Determine the count of lines containing "named" in the entries below and return only that figure.

» **Given information**

==================================================

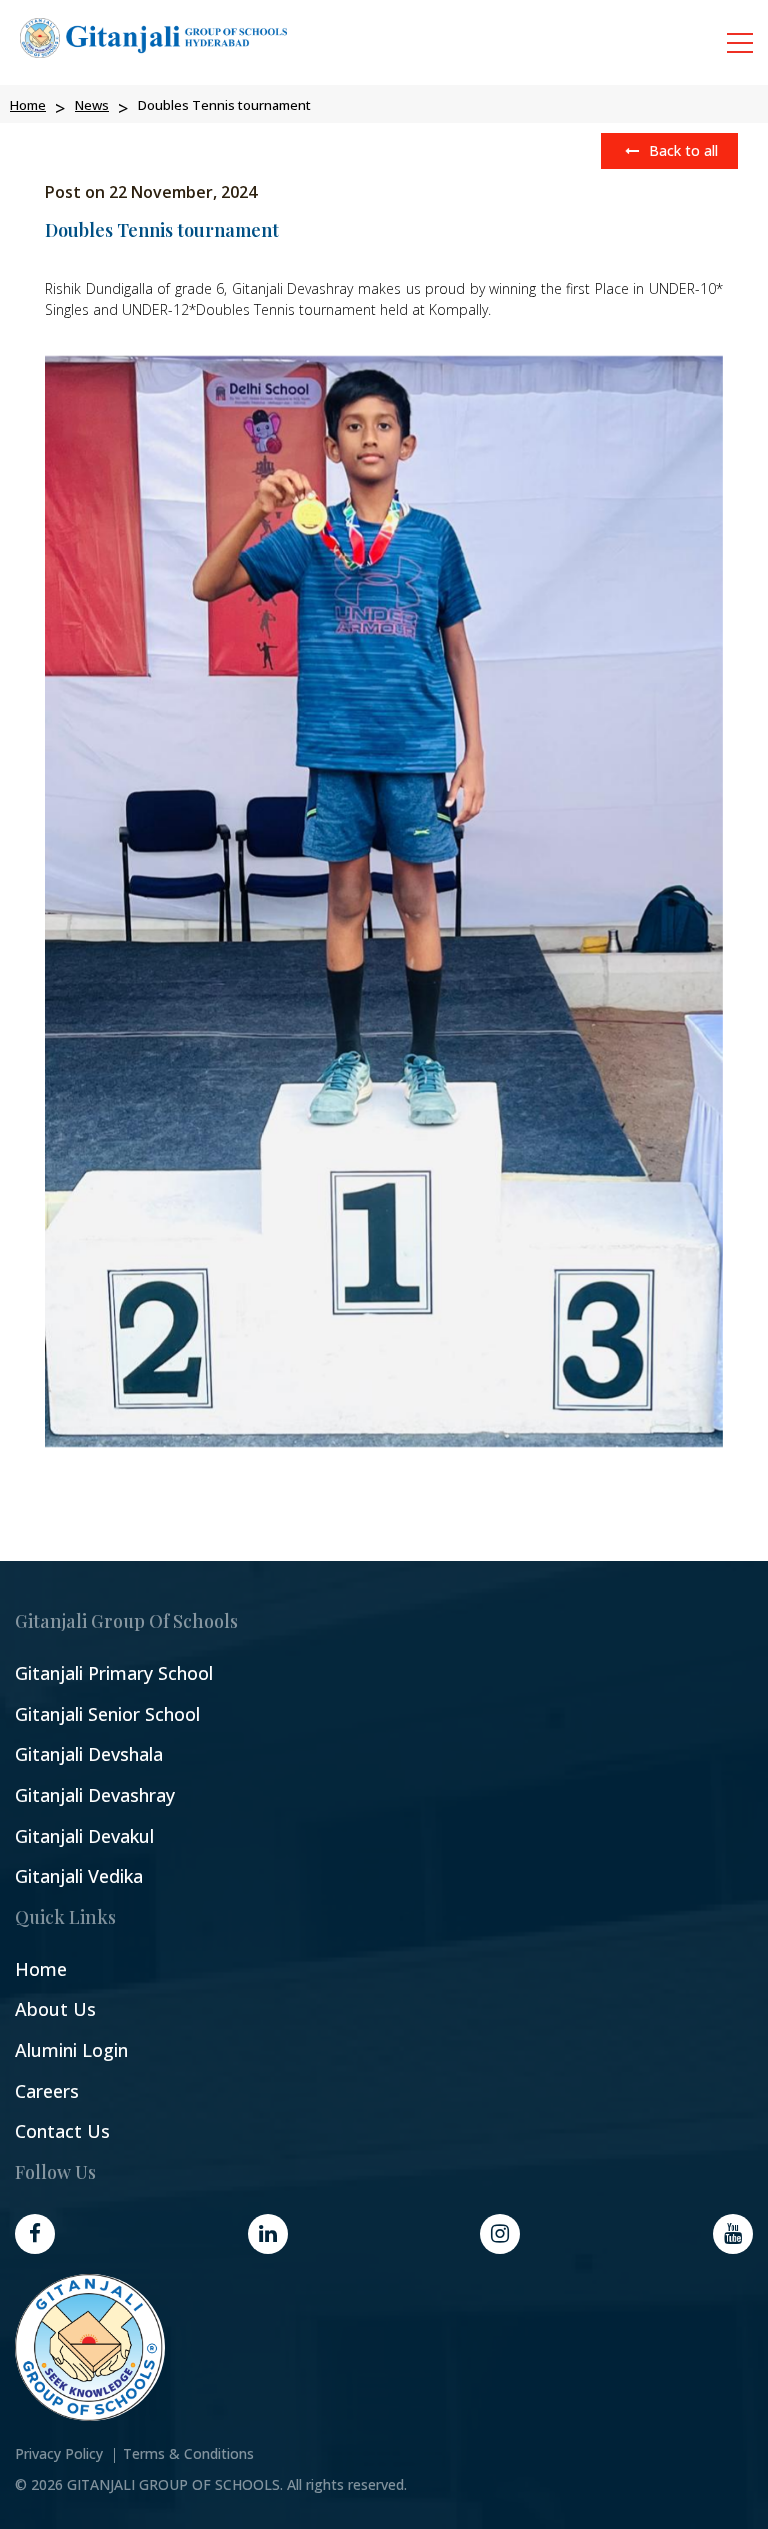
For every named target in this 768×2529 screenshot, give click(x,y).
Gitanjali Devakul (84, 1836)
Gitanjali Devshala (89, 1754)
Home (28, 105)
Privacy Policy (59, 2454)
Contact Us (62, 2131)
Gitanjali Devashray (95, 1795)
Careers (47, 2091)
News (92, 105)
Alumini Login (71, 2050)
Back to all (681, 150)
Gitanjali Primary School (114, 1673)
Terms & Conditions (188, 2454)
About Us (55, 2009)
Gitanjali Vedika (79, 1876)
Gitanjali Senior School (107, 1714)
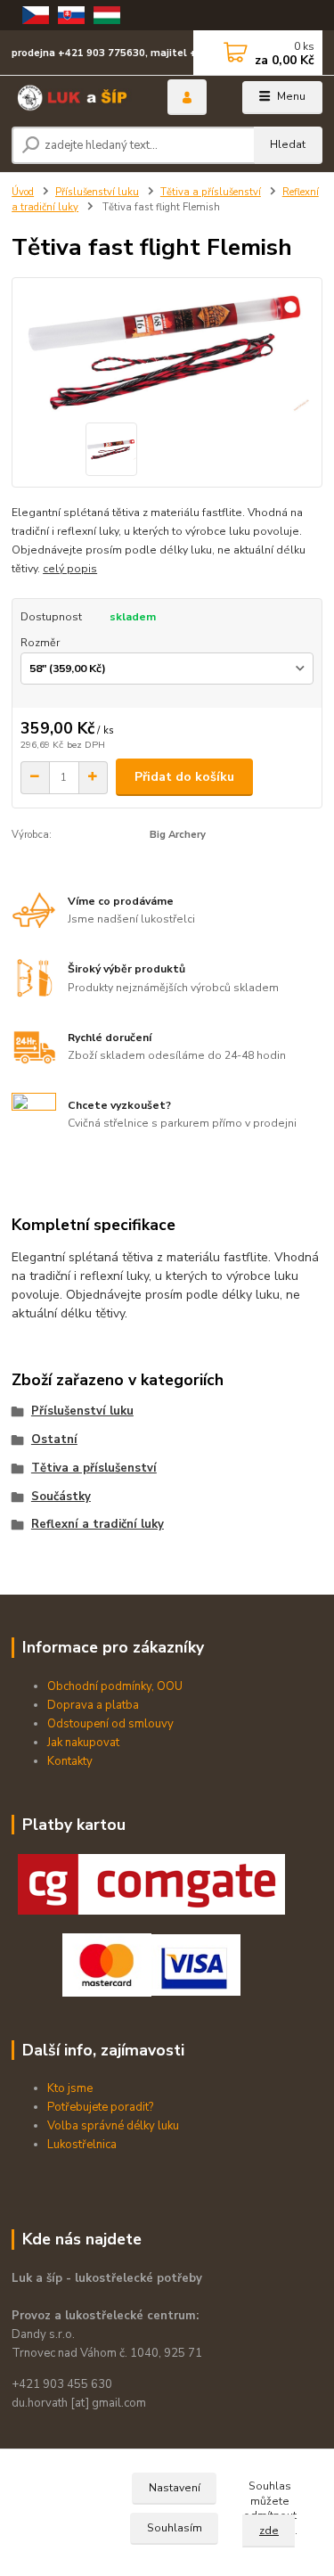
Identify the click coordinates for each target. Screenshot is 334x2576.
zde (269, 2530)
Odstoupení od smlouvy (110, 1724)
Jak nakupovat (83, 1743)
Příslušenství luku (97, 192)
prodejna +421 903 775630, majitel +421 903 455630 (144, 53)
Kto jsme (70, 2088)
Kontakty (70, 1761)
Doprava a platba (93, 1705)
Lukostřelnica (82, 2145)
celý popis (70, 569)
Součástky (61, 1497)
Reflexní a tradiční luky (97, 1524)
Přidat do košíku (184, 776)
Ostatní (54, 1440)
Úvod (23, 192)
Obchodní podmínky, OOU (115, 1686)
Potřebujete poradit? (100, 2107)
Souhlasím (174, 2528)
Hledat (287, 144)
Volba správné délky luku (113, 2126)
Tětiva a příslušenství (210, 192)
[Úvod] (76, 97)
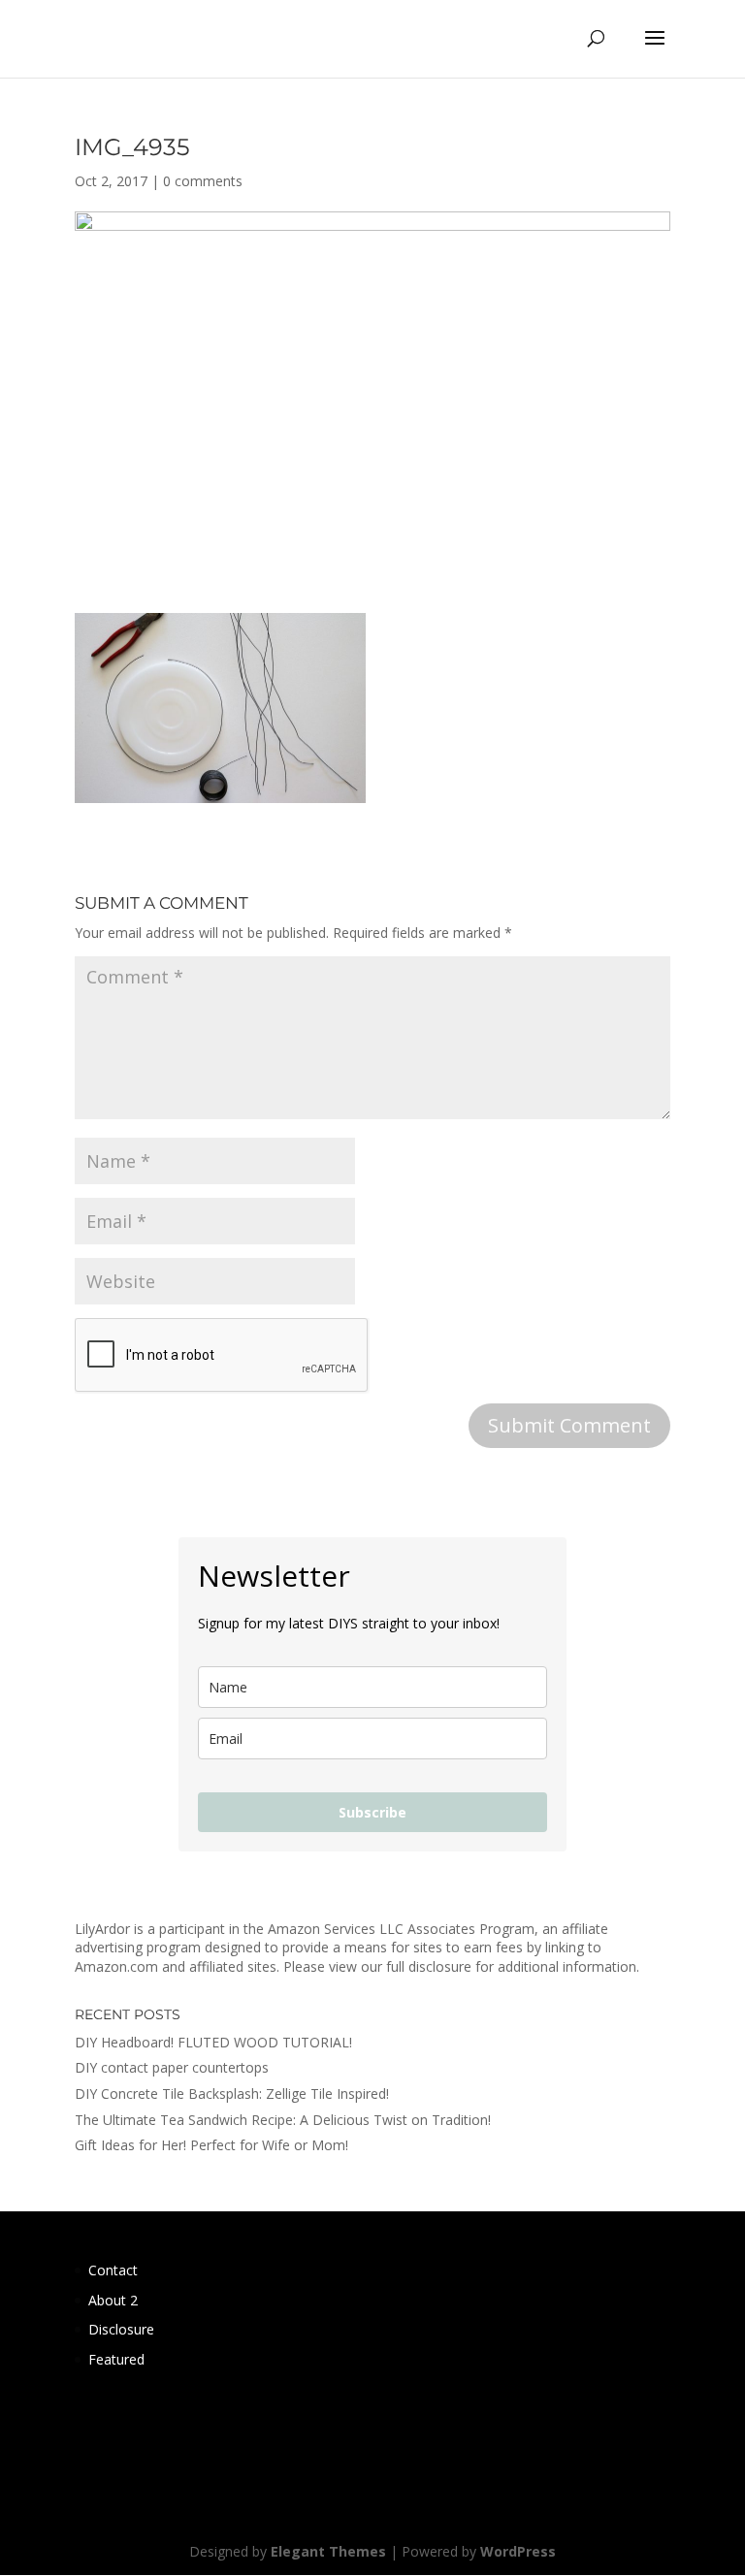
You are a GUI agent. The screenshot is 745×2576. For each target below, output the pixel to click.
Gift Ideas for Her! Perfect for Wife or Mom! (211, 2145)
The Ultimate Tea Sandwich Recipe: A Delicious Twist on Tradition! (283, 2119)
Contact (113, 2270)
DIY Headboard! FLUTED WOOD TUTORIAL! (213, 2042)
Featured (116, 2359)
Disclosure (121, 2329)
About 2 (113, 2300)
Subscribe (372, 1812)
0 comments (203, 181)
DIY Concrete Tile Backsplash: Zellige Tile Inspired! (232, 2093)
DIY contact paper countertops (172, 2067)
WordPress (518, 2551)
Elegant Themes (328, 2551)
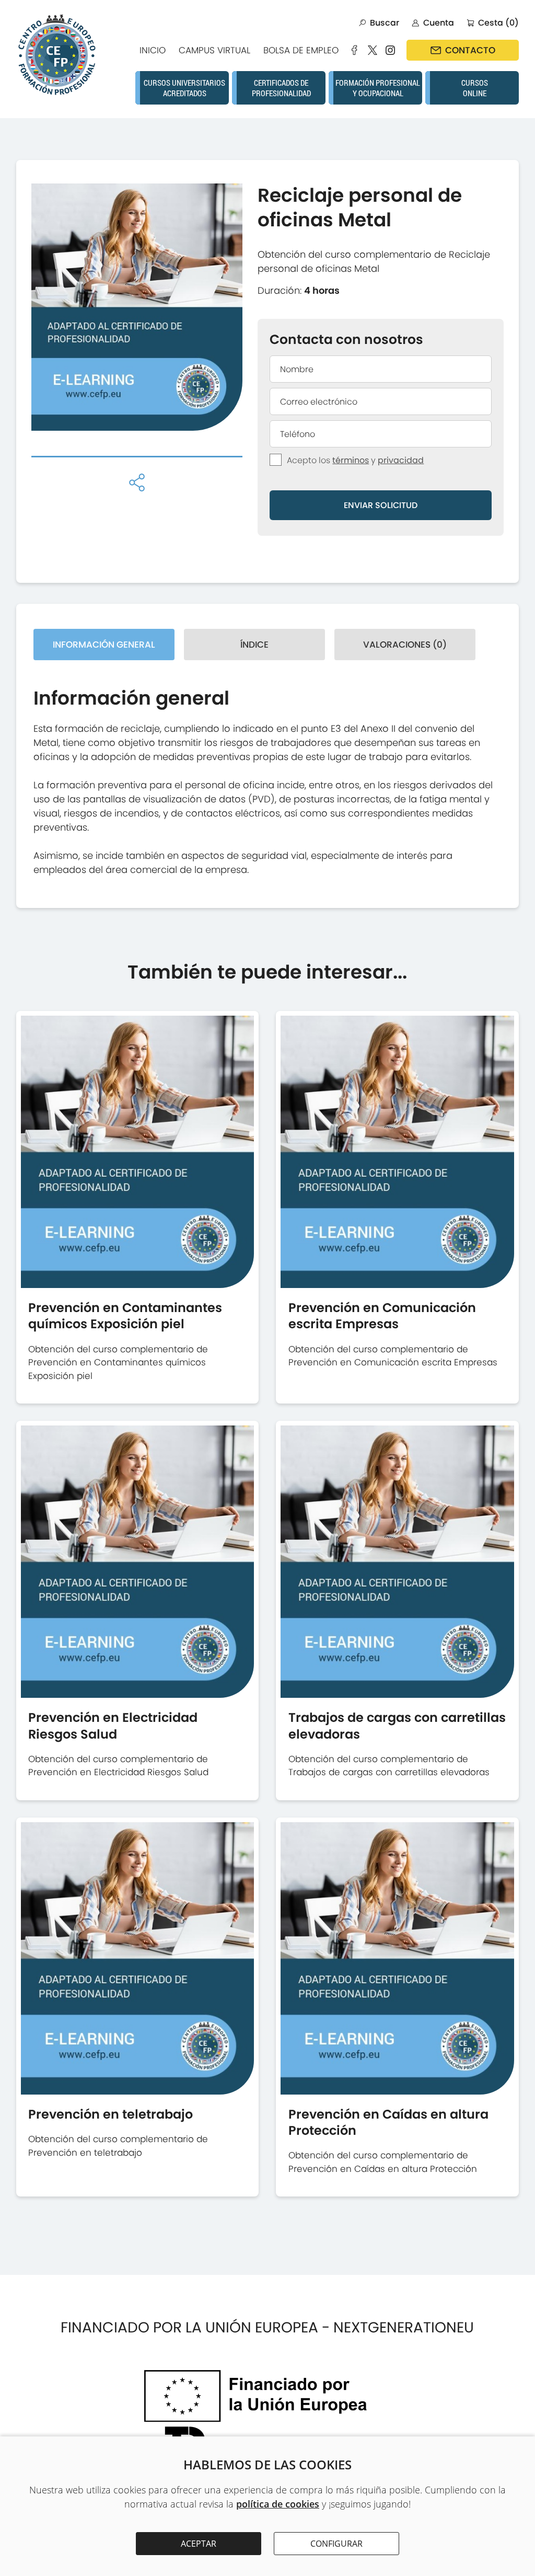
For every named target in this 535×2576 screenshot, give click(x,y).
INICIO (152, 50)
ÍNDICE (254, 644)
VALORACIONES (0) (405, 644)
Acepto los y (355, 460)
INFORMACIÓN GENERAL (104, 644)
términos (350, 460)
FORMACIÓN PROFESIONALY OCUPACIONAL (377, 87)
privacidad (401, 460)
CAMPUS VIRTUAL (214, 50)
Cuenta (438, 23)
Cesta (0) (498, 23)
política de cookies (277, 2504)
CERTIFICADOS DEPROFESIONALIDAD (281, 87)
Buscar (384, 23)
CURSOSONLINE (474, 87)
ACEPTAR (198, 2543)
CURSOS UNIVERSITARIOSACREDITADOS (184, 87)
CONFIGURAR (336, 2543)
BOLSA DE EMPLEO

==================================================

» **Solution below**
2